SOURCE PASSAGE
>> Start
The Problem In Flint

Flint River. Photo by Black/Land Project.

Flint River. Photo by Black/Land Project.

Everybody across America now knows what many health and political figures have known since 2014:  adults and children in Flint, Michigan are quickly being poisoned by water filled with lead. Many people are looking for someone to convict, to hold responsible or to blame.

What most people do not understand is how this disaster has happened. Many of the people of Flint do not themselves understand why their taps are spewing murky, unpotable water, or why the cost bringing that poisonous water to their taps is so high. Print journalists interview experts and political leaders.  Late arriving national news shows images of bottles filled with rust-colored water. Rarely do either focus on the lived experience of people in Flint.

In 2012 and 2013, I spent a lot of time in Flint, interviewing residents about their relationships to land and place. I learned that the majority of Flintonians are African-Americans whose families were part of the Great Migration from the rural Deep South.  They know a lot, and care a lot, about water and land.  Others had been Michiganders for generations. They shared stories of grandparents who fished in the Flint River, or grew their kitchen gardens on its banks.
>> End
RECORDED INFORMATION
>> Start
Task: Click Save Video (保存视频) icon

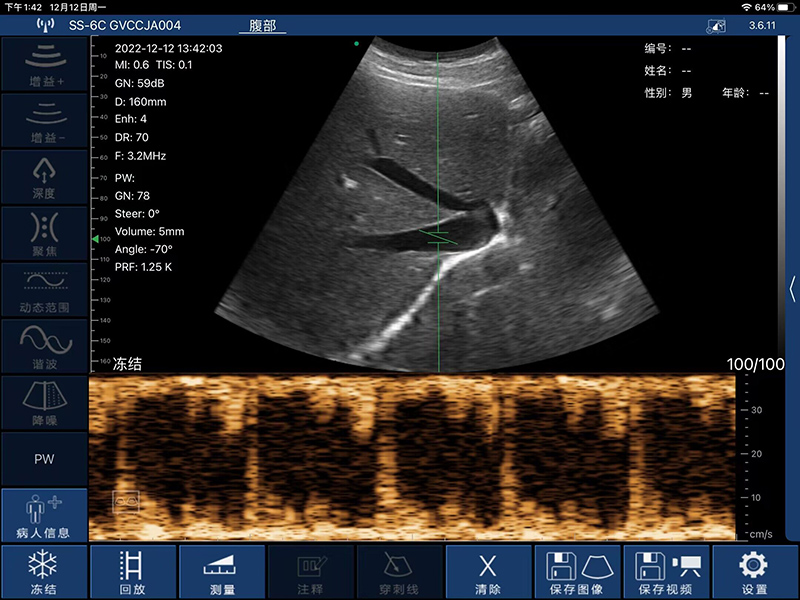Action: tap(666, 573)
>> End
WORK TO DO
**A.** Translate this sentence from the Flint water passage into Spanish: "They know a lot, and care a lot, about water and land."
**B.** Answer these questions using the Flint water passage:
(i) Since what year have many health and political figures known that people in Flint are being poisoned by lead in the water?
(ii) In which years did the writer spend a lot of time in Flint interviewing residents?
(iii) What did some residents' grandparents grow on the banks of the Flint River?
**C.** List every year that the Flint water passage mentions.

RESPONSES
**A.** Saben mucho del agua y de la tierra, y les importan mucho.

**B.**
(i) 2014
(ii) 2012 and 2013
(iii) Their kitchen gardens

**C.** 2014, 2012, 2013